"When you are praying, first forgive anyone you are holding a grudge against, so that your Father in Heaven will forgive your sins too." Mark 11:25
We live in an imperfect world with imperfect people. Bad things happen and we will be hurt, even by those we love and trust. But if we are to experience the good God desires of us, we must let go of the `the bad' and the sting that it carries.
This doesn't mean we deny our hurts and the evil someone may have done against you. You need to feel the feelings, talk about the hurt and grieve. But then we need to seek reconciliation, and this isn't always easy.
I read a lot of Amish stories, and am always overwhelmed at their ability to forgive and not take people to court, even when someone has hurt them badly. eg. murdering their children, kidnapping their child. But, it doesn't mean they are still not hurting. `Shunning' is something that I find even more difficult to understand, for the `punishment' doesn't seem to suit the crimes. But the same hurt is there. When a person is shunned it is because they have broken the trust of their people and seem to be turning away from God and those who love them.
A number of years ago I wrote to my step-sister, seeking forgiveness for the anger I felt against her for the ways she had hurt me. My step-mother, with whom I'd had a great relationship in the past, wrote to me and said: "You have no right to feel the way you do". For many years, she basically `shunned' me and our relationship became very strained.
I realized many years later, that as her only Christian daughter, she expected more of me. We had a special relationship based on trust, and I had let her down. Whether I agree with her or not is not the issue. She wanted a `perfect' daughter, and until I admitted that the feelings I had were wrong, I could never be that daughter she wanted.
Unfortunately, that relationship was never truly reconciled, because it takes two, not just one to forgive. She never forgave me and I felt that she could never trust me. I was also quite stubborn and I couldn't (or wouldn't) admit that my feelings were wrong. My mother died, not knowing true reconciliation, because neither of us were willing to take that step of forgiveness.
How can I stop this from happening again? Is it ever possible to free oneself from the past and trust again?
I entrust my heart each day to different people - my husband, my friends, my minister, my colleagues - but I have discovered over the years that to trust them, I have to accept that they are not perfect. Trust is earned and it takes time. Sometimes the pain is too powerful. It `takes the wind out of your sails' and gives you less jest for life. But if I am to trust again, my relationships need to be based not on `one way forgiveness', but on true reconciliation.

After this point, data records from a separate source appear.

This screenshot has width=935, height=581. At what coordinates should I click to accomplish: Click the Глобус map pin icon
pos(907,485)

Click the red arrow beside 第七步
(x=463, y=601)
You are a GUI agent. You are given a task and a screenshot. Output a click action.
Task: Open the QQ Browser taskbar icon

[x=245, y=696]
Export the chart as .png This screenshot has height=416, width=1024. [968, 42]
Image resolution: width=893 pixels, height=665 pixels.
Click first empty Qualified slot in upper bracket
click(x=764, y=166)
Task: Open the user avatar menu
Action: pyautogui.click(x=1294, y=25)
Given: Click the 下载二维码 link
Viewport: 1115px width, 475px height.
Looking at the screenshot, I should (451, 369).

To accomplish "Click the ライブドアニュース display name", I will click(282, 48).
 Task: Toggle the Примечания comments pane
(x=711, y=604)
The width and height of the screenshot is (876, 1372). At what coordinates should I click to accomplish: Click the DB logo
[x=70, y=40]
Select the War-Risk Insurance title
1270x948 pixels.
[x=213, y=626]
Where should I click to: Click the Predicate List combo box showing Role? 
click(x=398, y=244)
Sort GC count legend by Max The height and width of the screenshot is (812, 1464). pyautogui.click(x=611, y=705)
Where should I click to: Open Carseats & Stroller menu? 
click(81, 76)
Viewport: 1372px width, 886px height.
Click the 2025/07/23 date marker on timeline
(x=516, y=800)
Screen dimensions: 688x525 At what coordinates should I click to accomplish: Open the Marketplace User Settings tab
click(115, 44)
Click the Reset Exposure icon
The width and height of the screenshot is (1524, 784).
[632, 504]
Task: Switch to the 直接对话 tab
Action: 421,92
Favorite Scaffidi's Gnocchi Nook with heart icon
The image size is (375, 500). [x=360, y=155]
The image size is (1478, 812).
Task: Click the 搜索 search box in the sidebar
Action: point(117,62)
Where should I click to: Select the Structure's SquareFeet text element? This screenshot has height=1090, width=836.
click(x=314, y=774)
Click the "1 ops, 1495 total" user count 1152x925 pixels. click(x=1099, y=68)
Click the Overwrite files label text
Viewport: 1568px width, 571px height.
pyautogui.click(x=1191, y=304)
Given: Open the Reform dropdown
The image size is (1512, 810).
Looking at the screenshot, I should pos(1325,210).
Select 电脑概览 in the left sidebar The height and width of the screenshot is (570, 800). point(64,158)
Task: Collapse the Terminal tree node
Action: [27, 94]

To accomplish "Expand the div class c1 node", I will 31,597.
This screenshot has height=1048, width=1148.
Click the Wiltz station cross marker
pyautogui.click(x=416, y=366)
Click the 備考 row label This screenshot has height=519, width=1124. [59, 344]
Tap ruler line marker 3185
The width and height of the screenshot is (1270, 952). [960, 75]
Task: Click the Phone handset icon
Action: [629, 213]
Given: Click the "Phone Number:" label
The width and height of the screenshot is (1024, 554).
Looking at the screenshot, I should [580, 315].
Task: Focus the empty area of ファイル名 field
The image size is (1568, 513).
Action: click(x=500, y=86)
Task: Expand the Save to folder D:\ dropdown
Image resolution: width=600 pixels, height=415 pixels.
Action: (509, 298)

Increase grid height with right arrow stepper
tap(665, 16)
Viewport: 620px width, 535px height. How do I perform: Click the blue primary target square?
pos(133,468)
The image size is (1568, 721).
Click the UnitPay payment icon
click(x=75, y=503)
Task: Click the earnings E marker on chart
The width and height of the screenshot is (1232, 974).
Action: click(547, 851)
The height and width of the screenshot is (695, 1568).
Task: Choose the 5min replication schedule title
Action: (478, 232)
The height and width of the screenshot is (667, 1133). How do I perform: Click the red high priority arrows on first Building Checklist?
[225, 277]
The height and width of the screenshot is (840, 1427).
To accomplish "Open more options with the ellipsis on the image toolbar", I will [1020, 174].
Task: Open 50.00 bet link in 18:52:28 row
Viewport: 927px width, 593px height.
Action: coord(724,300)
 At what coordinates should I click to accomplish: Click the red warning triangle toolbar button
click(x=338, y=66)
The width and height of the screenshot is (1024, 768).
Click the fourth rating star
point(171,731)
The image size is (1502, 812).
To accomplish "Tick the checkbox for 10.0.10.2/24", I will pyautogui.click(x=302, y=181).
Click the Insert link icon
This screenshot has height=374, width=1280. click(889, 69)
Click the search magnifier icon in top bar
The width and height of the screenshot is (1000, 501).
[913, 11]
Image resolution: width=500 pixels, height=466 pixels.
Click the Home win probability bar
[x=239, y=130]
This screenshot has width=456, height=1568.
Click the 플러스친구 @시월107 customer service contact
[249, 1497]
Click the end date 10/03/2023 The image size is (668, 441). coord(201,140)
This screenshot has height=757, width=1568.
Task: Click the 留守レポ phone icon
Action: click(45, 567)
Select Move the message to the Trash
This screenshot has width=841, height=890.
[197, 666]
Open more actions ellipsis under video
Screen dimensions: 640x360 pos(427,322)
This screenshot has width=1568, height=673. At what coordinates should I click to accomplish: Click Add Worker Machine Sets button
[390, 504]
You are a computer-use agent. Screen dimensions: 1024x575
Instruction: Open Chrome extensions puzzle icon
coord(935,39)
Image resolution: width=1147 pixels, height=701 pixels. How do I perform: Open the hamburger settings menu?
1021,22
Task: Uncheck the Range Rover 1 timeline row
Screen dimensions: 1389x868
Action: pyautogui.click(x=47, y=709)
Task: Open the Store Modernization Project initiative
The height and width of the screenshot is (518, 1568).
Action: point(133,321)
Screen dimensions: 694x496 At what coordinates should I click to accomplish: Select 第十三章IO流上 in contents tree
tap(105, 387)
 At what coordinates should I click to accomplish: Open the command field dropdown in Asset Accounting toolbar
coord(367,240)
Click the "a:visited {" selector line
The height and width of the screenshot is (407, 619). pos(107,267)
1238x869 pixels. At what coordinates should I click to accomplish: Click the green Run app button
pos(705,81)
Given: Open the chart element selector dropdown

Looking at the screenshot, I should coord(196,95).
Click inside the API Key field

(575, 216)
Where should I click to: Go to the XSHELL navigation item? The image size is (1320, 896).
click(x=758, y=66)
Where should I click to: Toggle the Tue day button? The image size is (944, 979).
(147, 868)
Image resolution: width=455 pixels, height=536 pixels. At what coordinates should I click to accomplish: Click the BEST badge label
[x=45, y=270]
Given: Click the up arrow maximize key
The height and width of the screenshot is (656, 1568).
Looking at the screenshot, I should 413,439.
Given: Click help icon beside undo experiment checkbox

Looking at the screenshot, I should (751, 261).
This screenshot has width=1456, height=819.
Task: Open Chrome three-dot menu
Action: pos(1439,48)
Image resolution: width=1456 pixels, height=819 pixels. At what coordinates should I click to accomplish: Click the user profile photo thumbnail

Yes, it is possible to free oneself from the past and trust again. Why? Because we have been forgiven by God. He holds nothing against us. Humbled by His love and knowing that if we do `fall', he is always their to lift us up again, is the promise we have that makes forgiveness and true reconciliation that little bit easier.
"The Lord directs the steps of the godly. He delights in every detail of their lives. Though they stumble, they will never fall, for the Lord upholds them by the hand." Psalm 37:23&24.